Rockland "Rocky" Berg

Proactive or reactive? Which will your community be?

When inclement and devastating weather is on the horizon, senior living communities either applaud themselves for being proactive and having a successful weather preparedness plan and sound infrastructure in place, or fear settles in as the team realizes it is unprepared and the community cannot withstand the inclement weather — inducing a reactive response. Communities in unfortunate locations could be snowed in, flooded, caught up in gusty hurricanes, struck by tornados or covered in sheets of ice.

In situations such as these, it’s important to note that schematic design is more than just the aesthetics.

When preparing the schematic design of a new community, it’s imperative to analyze the climate and natural surroundings. These factors will determine how architects and contractors will work together to design and build safe havens for natural disasters and how communities can take safety precautions should inclement weather hit.

Understanding the weather risks can drastically change the design and style of the community. For example, one of our clients acquired property next to a water management bayou, and it was considered a flood risk. Knowing this, we conceived a plan to raise the building pad and put the residential components on stilts. Parking and primary service components were located out of harm’s way in the event of a flood event.

We worked closely with the local jurisdiction to understand its requirements and capabilities during storm events. The project is now a diamond in the rough. Although it is best to assess the climate and weather history before building a senior living community, you can make adjustments afterward as well to accommodate unprecedented natural disasters.

Components of the plan

Being prepared for inclement weather involves more than simply figuring out what a community needs for its residents to survive; it’s about thinking through the logistics. You must consider safe areas to take shelter, accessible locations for supplies and the best route for team members to access them.

The plan doesn’t stop there though. Sure, having access to a kitchen with food and water, as well as medical supplies and other bare necessities, plays a part, but one must figure out how much food, water and other supplies are needed, especially when there’s a reduction of power. In addition, where is there ample space to store these items, and how are they accessible from a safe room?

The safe space

When thinking of the safe space, communities need to choose an area in which they can build a centrally located concrete holding space that will protect people from flying debris. Next, planners must ask, “Is this an area that is prone to flooding?” If so, then it needs to be elevated.

The size of the space itself depends on a few factors:

  • Is the community in an area where people could be stuck for a few days because of an extreme natural disaster?
  • Will employees be required to stay extra days to see residents through upcoming shifts if weather prevents new employees from coming in?
  • Does the community allow for team members’ families to take shelter if their loved one is working?

If the answers are yes, then the safe space will need to be designed to accommodate extra people beyond those living and working in the community.

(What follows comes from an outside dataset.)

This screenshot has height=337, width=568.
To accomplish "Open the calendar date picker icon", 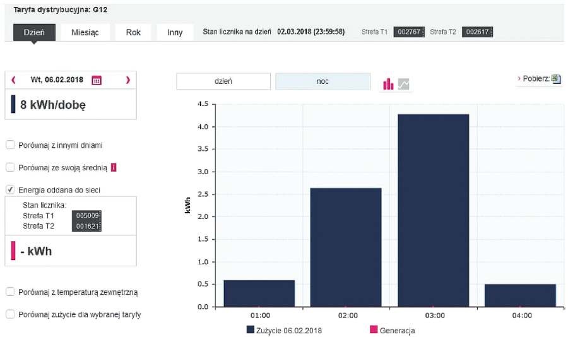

Other critical questions architects and companies should discuss when developing a weather preparedness infrastructure include:

  • How much of the building do you want to run on backup power? How many generators will this require? Where do you place the generators so they won’t get flooded and you can refuel them?
  • When you hear of a storm, do you have a protocol lined up with service providers to restock resources you may need, such as propane fuel?
  • How would an evacuation occur if you needed to get people out safely and quickly? What routes do you use?
  • How do you design the exterior of the building so the fenestration is high wind-resistant and does not tear away from the building?

Plans need to be individualized

Many aspects must be considered when it comes to weather, and they vary from one location to the next.

For example, in an area prone to tornadoes, you may put the safe space in a centralized location on the first floor. In coastal states where there are floodplains and hurricanes, the safe space would need to be centralized but located above the tidal surge floor.

It is recommended that communities work with fire marshals to develop evacuation plans in case of flooding. The bayou community referenced earlier, which is in Houston, coordinated with its local fire marshal to develop an evacuation plan that entailed relying on the Buffalo Bison Bayou to move people using the city’s water evacuation system.

But it’s not just coastal cities that face risks. Even properties in cities such as Dallas are being built adjacent to floodplains because the land is less expensive. In these circumstances, we use positively graded levies to move water away from building.

For these reasons, we individualize and customize weather preparedness plans depending on the number of residents, the location and style of community, the various types of inclement weather that could hit, emergency response plans and more.

Rockland “Rocky” Berg is principal and director of business development at three: living architecture.